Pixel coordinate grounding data
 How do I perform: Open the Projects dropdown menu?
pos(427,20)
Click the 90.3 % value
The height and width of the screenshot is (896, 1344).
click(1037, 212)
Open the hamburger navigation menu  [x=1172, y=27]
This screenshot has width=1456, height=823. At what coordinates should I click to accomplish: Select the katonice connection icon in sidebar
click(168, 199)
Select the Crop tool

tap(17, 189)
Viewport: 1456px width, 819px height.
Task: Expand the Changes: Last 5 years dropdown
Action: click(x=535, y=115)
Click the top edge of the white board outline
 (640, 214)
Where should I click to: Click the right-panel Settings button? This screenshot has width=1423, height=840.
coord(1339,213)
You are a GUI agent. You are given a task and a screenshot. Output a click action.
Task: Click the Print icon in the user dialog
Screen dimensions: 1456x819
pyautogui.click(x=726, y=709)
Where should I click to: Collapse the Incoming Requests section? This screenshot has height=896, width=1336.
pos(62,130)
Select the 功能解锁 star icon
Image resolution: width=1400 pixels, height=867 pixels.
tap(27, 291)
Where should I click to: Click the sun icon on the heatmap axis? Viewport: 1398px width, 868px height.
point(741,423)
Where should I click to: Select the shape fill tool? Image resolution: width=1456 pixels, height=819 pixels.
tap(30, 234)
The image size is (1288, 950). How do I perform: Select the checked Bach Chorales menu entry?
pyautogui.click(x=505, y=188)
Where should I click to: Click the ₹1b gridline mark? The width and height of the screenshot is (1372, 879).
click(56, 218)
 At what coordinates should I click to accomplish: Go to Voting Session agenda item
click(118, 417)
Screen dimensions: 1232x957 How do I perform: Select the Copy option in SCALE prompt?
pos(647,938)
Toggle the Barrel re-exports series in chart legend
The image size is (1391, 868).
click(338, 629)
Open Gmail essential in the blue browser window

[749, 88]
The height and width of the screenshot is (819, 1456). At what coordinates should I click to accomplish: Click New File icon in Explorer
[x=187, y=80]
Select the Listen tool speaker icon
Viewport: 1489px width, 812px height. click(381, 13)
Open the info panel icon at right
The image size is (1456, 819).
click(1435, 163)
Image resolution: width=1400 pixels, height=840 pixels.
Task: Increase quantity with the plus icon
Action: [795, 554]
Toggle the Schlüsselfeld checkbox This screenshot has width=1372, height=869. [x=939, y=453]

* [Task item]: I need exact copies of the lines from the one holding "Screen dimensions: 1456x819" through the end of the records above, and nothing beyond them.

* [Answer space]:
Screen dimensions: 1456x819
pyautogui.click(x=726, y=709)
Where should I click to: Collapse the Incoming Requests section? This screenshot has height=896, width=1336.
pos(62,130)
Select the 功能解锁 star icon
Image resolution: width=1400 pixels, height=867 pixels.
tap(27, 291)
Where should I click to: Click the sun icon on the heatmap axis? Viewport: 1398px width, 868px height.
point(741,423)
Where should I click to: Select the shape fill tool? Image resolution: width=1456 pixels, height=819 pixels.
tap(30, 234)
The image size is (1288, 950). How do I perform: Select the checked Bach Chorales menu entry?
pyautogui.click(x=505, y=188)
Where should I click to: Click the ₹1b gridline mark? The width and height of the screenshot is (1372, 879).
click(56, 218)
 At what coordinates should I click to accomplish: Go to Voting Session agenda item
click(118, 417)
Screen dimensions: 1232x957 How do I perform: Select the Copy option in SCALE prompt?
pos(647,938)
Toggle the Barrel re-exports series in chart legend
The image size is (1391, 868).
click(338, 629)
Open Gmail essential in the blue browser window

[749, 88]
The height and width of the screenshot is (819, 1456). At what coordinates should I click to accomplish: Click New File icon in Explorer
[x=187, y=80]
Select the Listen tool speaker icon
Viewport: 1489px width, 812px height. click(381, 13)
Open the info panel icon at right
The image size is (1456, 819).
click(1435, 163)
Image resolution: width=1400 pixels, height=840 pixels.
Task: Increase quantity with the plus icon
Action: [795, 554]
Toggle the Schlüsselfeld checkbox This screenshot has width=1372, height=869. [x=939, y=453]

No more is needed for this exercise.